We can do the same thing with the integral.

$$\int_{-\infty}^\infty \frac{x^y}{\Gamma(y+1)}\,dy$$

formally satisfies being its own derivative--albeit the expression does not converge (which is a shame). But if you act like it converges, it should converge to $e^x$ because it's its own derivative.
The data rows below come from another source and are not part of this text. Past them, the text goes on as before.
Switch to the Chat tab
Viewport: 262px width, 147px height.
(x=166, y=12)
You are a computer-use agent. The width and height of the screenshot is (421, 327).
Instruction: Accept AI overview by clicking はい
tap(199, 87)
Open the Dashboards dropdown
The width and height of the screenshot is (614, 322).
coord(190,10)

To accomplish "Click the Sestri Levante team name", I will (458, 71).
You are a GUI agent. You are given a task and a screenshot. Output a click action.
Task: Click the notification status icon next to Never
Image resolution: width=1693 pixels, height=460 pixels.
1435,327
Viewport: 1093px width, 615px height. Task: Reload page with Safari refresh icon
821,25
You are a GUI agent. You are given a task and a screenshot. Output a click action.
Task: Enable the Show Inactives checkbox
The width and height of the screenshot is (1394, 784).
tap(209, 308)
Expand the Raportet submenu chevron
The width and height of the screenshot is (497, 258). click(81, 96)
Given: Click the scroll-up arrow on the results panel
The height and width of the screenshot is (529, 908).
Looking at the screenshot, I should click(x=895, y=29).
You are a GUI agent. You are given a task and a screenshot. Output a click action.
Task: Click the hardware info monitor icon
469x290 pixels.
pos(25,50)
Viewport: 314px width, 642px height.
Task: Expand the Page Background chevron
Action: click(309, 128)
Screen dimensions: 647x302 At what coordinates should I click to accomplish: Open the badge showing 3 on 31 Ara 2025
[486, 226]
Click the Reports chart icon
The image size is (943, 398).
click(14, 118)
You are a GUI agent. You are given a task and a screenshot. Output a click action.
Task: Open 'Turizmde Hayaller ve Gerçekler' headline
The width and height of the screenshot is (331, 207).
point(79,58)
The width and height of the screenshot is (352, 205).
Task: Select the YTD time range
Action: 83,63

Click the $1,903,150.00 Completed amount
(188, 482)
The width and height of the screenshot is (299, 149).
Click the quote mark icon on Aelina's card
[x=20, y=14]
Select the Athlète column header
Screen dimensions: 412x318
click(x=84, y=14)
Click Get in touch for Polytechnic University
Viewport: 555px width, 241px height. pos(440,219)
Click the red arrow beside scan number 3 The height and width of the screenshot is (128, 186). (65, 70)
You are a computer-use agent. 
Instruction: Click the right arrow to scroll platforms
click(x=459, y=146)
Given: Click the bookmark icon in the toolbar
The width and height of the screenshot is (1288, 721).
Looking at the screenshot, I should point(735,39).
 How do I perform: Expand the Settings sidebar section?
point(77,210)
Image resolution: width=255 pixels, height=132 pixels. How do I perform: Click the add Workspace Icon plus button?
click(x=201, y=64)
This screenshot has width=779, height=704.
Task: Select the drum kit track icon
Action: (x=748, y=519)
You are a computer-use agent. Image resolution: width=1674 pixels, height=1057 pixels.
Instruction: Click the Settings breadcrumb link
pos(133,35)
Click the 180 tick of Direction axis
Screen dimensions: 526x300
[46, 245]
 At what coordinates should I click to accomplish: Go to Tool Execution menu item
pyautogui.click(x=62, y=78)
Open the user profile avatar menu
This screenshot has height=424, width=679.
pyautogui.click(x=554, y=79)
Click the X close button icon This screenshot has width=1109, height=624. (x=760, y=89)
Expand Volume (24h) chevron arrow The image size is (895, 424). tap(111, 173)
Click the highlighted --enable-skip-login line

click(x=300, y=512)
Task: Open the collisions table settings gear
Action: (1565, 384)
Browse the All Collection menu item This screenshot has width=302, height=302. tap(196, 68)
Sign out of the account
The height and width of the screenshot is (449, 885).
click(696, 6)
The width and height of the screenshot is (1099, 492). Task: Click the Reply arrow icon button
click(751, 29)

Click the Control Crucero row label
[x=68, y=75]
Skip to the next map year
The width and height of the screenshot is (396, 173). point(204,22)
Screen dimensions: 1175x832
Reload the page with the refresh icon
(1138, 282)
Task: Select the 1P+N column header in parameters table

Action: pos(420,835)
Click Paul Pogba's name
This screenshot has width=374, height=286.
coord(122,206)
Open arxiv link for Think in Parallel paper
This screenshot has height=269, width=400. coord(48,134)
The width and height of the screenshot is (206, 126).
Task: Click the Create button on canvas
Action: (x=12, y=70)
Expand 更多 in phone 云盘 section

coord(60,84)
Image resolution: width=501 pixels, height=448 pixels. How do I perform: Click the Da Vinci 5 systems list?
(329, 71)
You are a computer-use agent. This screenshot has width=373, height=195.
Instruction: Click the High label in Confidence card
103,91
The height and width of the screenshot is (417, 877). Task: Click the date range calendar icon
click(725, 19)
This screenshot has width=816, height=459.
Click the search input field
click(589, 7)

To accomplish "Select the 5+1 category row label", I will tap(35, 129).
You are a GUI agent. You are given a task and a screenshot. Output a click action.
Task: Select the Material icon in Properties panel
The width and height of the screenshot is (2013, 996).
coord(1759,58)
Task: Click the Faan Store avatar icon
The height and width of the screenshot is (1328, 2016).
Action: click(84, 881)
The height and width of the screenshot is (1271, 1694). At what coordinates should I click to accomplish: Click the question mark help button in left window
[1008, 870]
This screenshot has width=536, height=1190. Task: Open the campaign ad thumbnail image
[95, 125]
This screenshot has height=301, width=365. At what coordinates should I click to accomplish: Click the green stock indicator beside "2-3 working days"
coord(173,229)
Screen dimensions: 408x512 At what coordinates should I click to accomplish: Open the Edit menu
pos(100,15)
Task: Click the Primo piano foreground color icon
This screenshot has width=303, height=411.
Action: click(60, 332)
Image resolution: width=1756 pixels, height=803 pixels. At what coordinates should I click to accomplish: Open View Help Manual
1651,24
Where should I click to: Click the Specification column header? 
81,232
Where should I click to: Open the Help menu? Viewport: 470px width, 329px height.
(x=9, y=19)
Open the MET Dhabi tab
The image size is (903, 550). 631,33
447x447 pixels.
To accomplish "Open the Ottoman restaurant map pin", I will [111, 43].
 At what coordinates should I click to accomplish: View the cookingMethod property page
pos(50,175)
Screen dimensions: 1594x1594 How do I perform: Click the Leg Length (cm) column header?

This led me to considering a more suitable case, where the integral actually converges, and considering if the two functions agree. For example,

$$F(x) = \int_{-\infty}^{\infty}e^{-y^2} \frac{x^y}{\Gamma(y+1)}\,dy$$

defines a $C^{\infty}$ function in $x$ for $x \in \mathbb{R}^+$. This function satisfies $F'(x) = e^{-1}F(\frac{x}{e^2})$.

If we take

$$G(x) = \sum_{n=0}^\infty e^{-n^2}\frac{x^n}{n!}$$

then equally so, $G'(x) = e^{-1}G(\frac{x}{e^2})$.

Does $G = F$?

I thought of this in a more general setting though. I wondered if it happened for $e^{-y^2}$, does it work for other functions?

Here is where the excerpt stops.